IN THE UNITED STATES DISTRICT COURT FOR THE SOUTHERN DISTRICT OF ILLINOIS


April 26, 2010

STEVE DINWIDDIE, PETITIONER,
v.
JOHN EVANS, ET AL., RESPONDENTS.

The opinion of the court was delivered by: Herndon, Chief Judge

MEMORANDUM AND ORDER

This matter is before the Court on Petitioner's motion for reconsideration (Doc. 6). Technically, a "Motion to Reconsider" does not exist under the Federal Rules of Civil Procedure. The Seventh Circuit has held, however, that a motion challenging the merits of a district court order will automatically be considered as having been filed pursuant to Rule 59(e) or Rule 60(b) of the Federal Rules of Civil Procedure. See, e.g., Mares v. Busby, 34 F.3d 533, 535 (7th Cir. 1994); United States v. Deutsch, 981 F.2d 299, 300 (7th Cir. 1992). When, as here, the motion is filed within 28 days of the entry of judgment, whether the motion is analyzed under Rule 59(e) or Rule 60(b) depends upon the substance of the motion, not on the timing or label affixed to it. Borrero v. City of Chicago, 456 F.3d 698, 701-02 (7th Cir. 2006).

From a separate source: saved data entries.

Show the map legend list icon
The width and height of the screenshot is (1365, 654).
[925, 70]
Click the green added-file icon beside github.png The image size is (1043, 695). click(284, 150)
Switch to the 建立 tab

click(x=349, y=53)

When the substance and the label of the post-judgment motion are not in accord, district courts are directed to evaluate it "based on the reasons expressed by the movant." Obriecht v. Raemisch, 517 F.3d 489, 493 (7th Cir. 2008) (quoting Jennings v. Rivers, 394 F.3d 850, 855 (10th Cir. 2005)). In the instant case, Petitioner contends that the court erred in finding that it lacked jurisdiction to entertain his petition for a writ of habeas corpus pursuant to 28 U.S.C. § 2254 because it was a "second or successive" habeas action and he had not received permission from the Seventh Circuit Court of Appeals to bring it in this Court. See 28 U.S.C. § 2244(b)(3)(A). Accordingly, the Court construes the instant action as one under Rule 59(e) of the Federal Rules of Civil Procedure.

A motion to alter or amend judgment filed pursuant to Rule 59(e) may only be granted if a movant shows there was mistake of law or fact or presents newly discovered evidence that could not have been discovered previously. Matter of Prince, 85 F.3d 314 (7th Cir. 1996), reh'g and suggestion for reh'g en banc denied, cert. denied 117 S.Ct. 608; Deutsch v. Burlington Northern R. Co., 983 F.2d 741 (7th Cir. 1993).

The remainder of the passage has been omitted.